The company announced Wednesday that its board has agreed to separate its retail business from its Nook business and create two public companies.
(Read: Barnes & Noble to spin off Nook business, focus on stores)
"The decision has been looked at for some period of time in terms of how to best structure the company's stock to my shareholder value," said Barnes & Noble CEO Michael Huseby on CNBC's "Squawk on the Street" Wednesday morning. "And the board decided recently that a separation of nook media, which, as you know, contains our consumer digital business and our college business, and the Barnes and Noble retails business, is the best way to optimize shareholder value."
News of the split sent shares of Barnes & Noble on a wild ride Wednesday, eventually closing up more than 5 percent.
(Watch: Barnes & Noble splitting)
So, will this next chapter be good for the stock long-term, and should you invest?

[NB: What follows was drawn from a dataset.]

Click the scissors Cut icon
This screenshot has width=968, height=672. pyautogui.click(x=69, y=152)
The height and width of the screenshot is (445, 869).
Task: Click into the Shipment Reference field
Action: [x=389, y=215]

"We're not buying in just yet," said Erin Gibbs of S&P Capital IQ. "[Wall Street] has been pushing them to split or spinoff the Nook business for over a year now. Management finally capitulates, but that doesn't mean the overlying business, the retail business, is stable."
But despite finally taking Wall Street's advice, Gibbs still doesn't see solid growth potential for Barnes & Noble. "The big problem is that their industry, retailing books, is in a secular long-term downtrend. It's just not favorable."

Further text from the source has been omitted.